### Data for this exercise
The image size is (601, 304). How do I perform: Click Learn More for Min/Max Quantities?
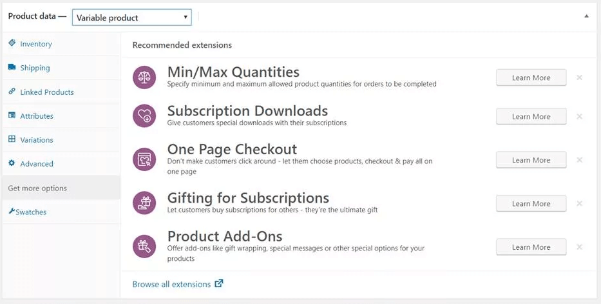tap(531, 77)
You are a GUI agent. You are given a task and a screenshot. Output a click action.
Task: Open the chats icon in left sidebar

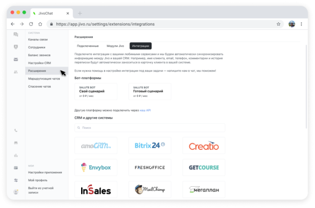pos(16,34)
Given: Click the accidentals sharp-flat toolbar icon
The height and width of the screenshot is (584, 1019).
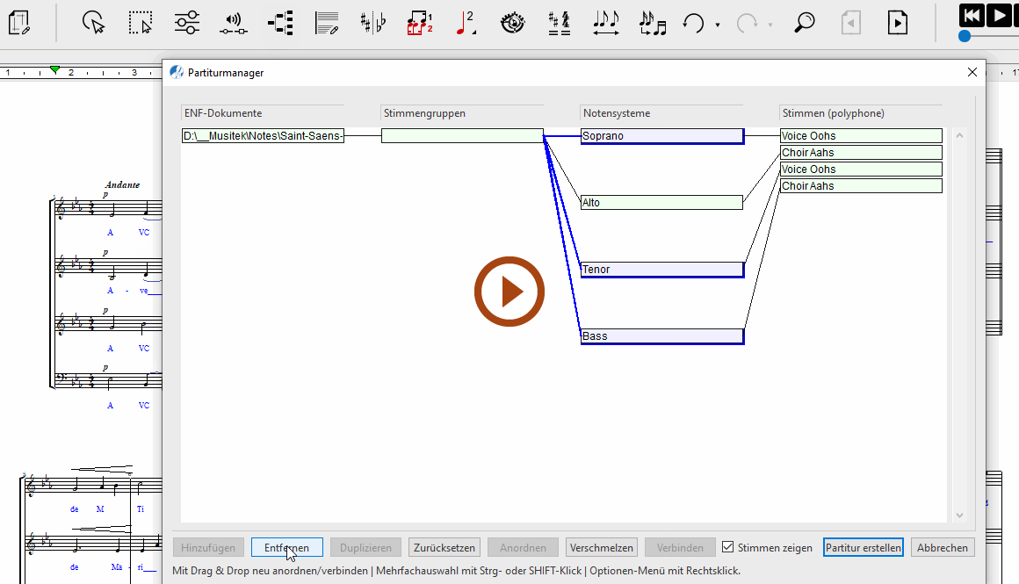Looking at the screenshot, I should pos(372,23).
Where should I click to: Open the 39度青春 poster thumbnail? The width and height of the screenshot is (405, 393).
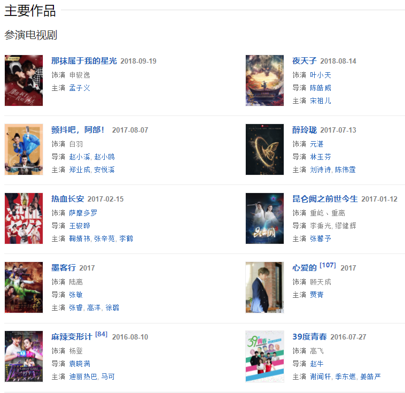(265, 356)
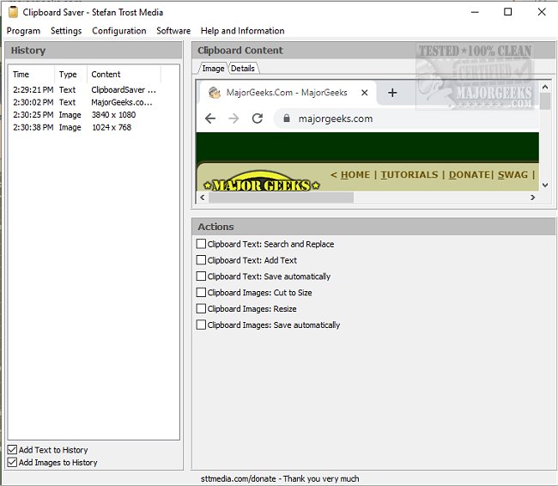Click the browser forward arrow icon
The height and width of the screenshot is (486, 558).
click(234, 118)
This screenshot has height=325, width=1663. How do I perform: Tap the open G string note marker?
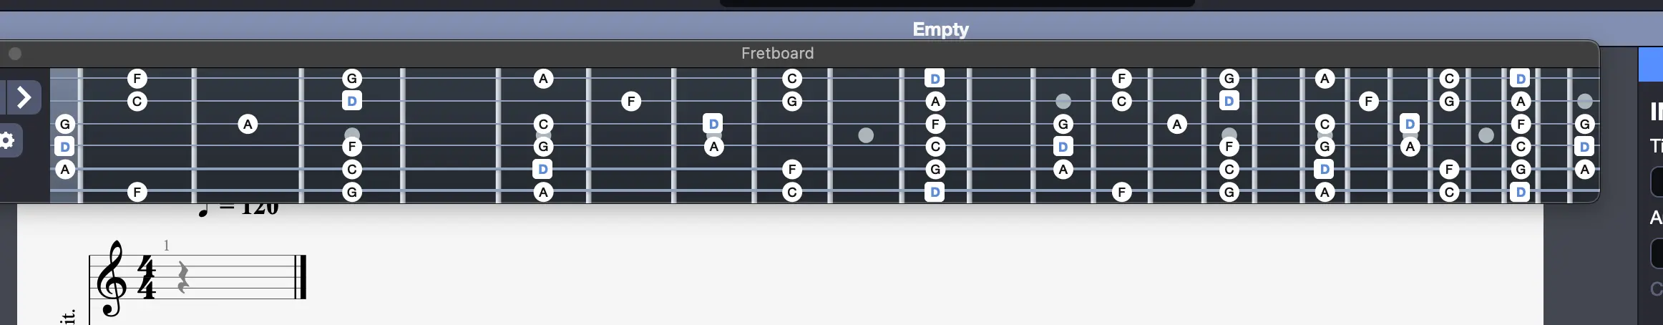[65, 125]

### Assignment
No pictures go in the copy. Output exactly the lines from the line containing "The height and width of the screenshot is (584, 1019)." through the end of the listing above.

### Expected output
The height and width of the screenshot is (584, 1019).
Looking at the screenshot, I should pos(372,23).
Where should I click to: Open the 39度青春 poster thumbnail? The width and height of the screenshot is (405, 393).
(265, 356)
Click the browser forward arrow icon
The height and width of the screenshot is (486, 558).
click(234, 118)
This screenshot has height=325, width=1663. How do I perform: Tap the open G string note marker?
[65, 125]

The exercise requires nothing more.